**Material provided:**
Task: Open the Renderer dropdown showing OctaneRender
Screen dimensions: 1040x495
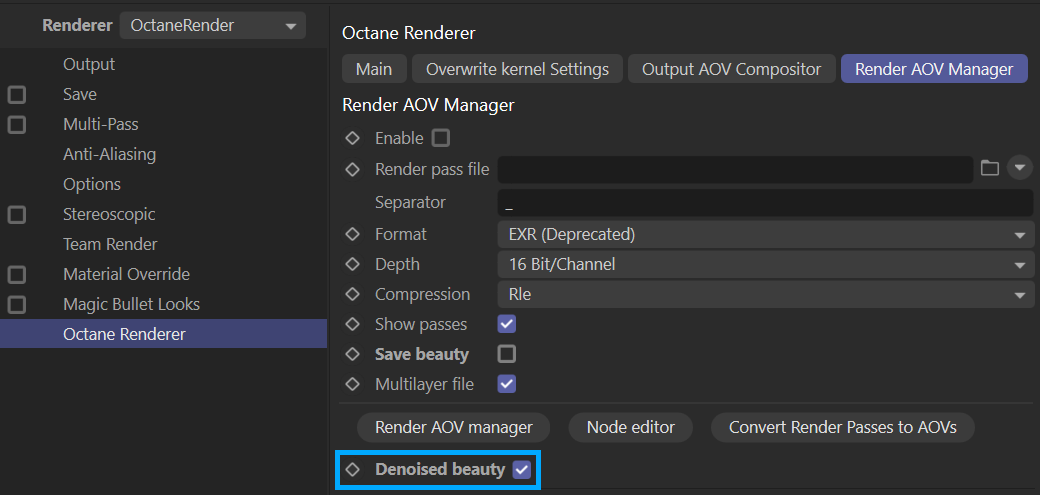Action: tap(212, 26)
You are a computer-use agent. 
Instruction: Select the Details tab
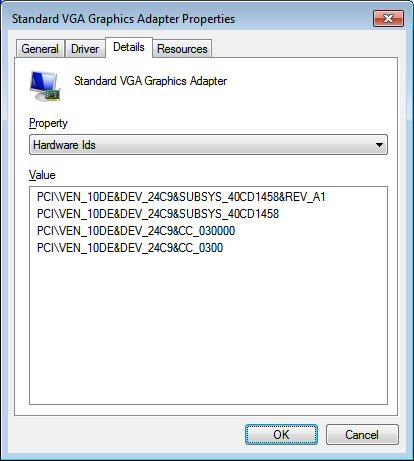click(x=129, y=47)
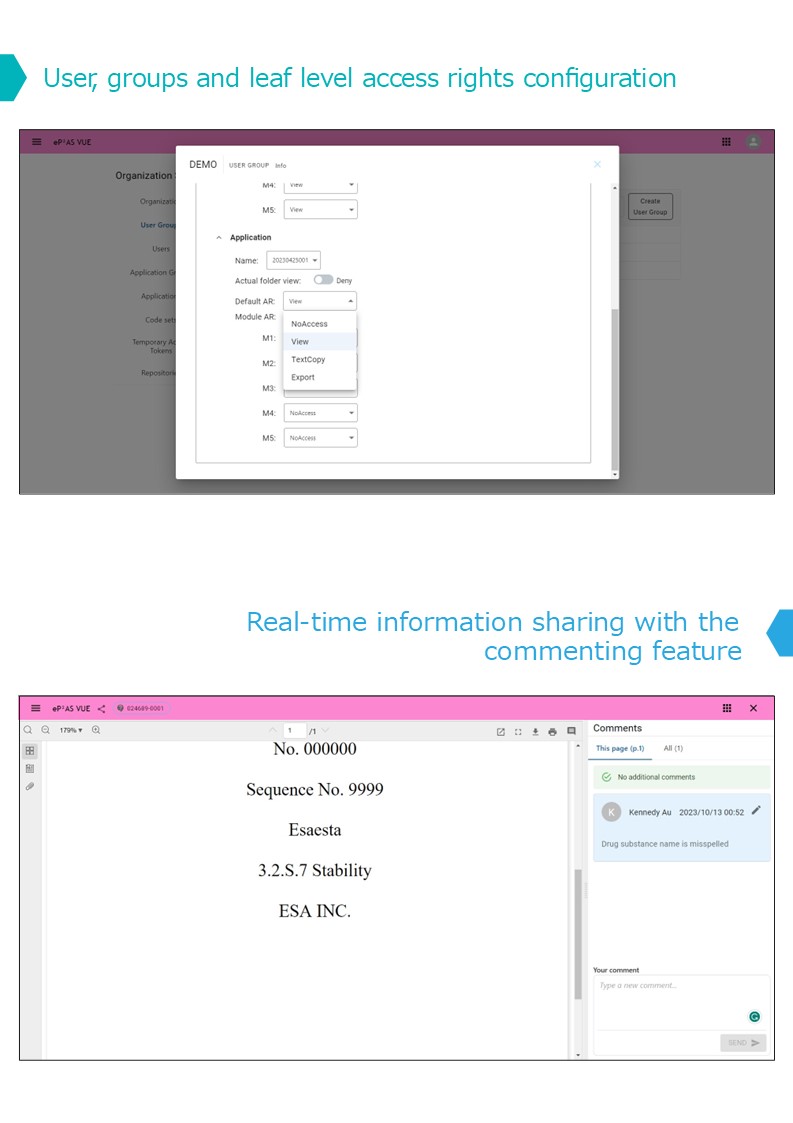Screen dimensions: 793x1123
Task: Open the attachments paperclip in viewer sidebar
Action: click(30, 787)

**Activity:**
Starting with the line that holds "You are a computer-use agent.", print each line through the last one of the data exactly as written, but do not include the pictures.

**Completed task:**
You are a computer-use agent. 
Instruction: Select the Details tab
click(x=129, y=47)
Screen dimensions: 793x1123
Task: Open the attachments paperclip in viewer sidebar
Action: click(30, 787)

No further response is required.